(CN) - Anheuser-Busch's license to sell alcohol in Massachusetts was properly limited to beer and wine, the Massachusetts' Court of Appeals ruled.
The Alcoholic Beverages Control Commission canceled Anheuser-Busch's license to sell unlimited kinds of alcoholic beverages, limiting the company to beer and wine sales.
The company has sold beer in Massachusetts since 1963 and sought to expand its license to include hard liquor.
Wine & Spirits Wholesalers of Massachusetts challenged the expansion of Anheuser-Busch's license, and the commission and trial court agreed that it should be canceled.
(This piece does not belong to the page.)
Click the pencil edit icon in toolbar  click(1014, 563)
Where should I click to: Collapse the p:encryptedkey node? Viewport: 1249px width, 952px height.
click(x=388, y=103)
Out-of-state companies like the Missouri-based Anheuser-Busch must distribute alcohol through state-licensed wholesalers. These out-of-state companies are barred from holding wholesalers' licenses unless they've held both a beer-and-wine license and an all-alcohol license since Jan. 1, 1963.
Judge Sikora agreed with the trial court that Anheuser-Busch needed to hold both licenses to qualify for the grandfather clause, which was adopted in 1971.
"(Anheuser-Busch's) proposed interpretation requires us to convert the phrase 'a license' to 'any license.' The 1971 Legislature was presumably aware of the two distinctive wholesaler licenses and could have used alternative wording if it had intended it," Sikora wrote.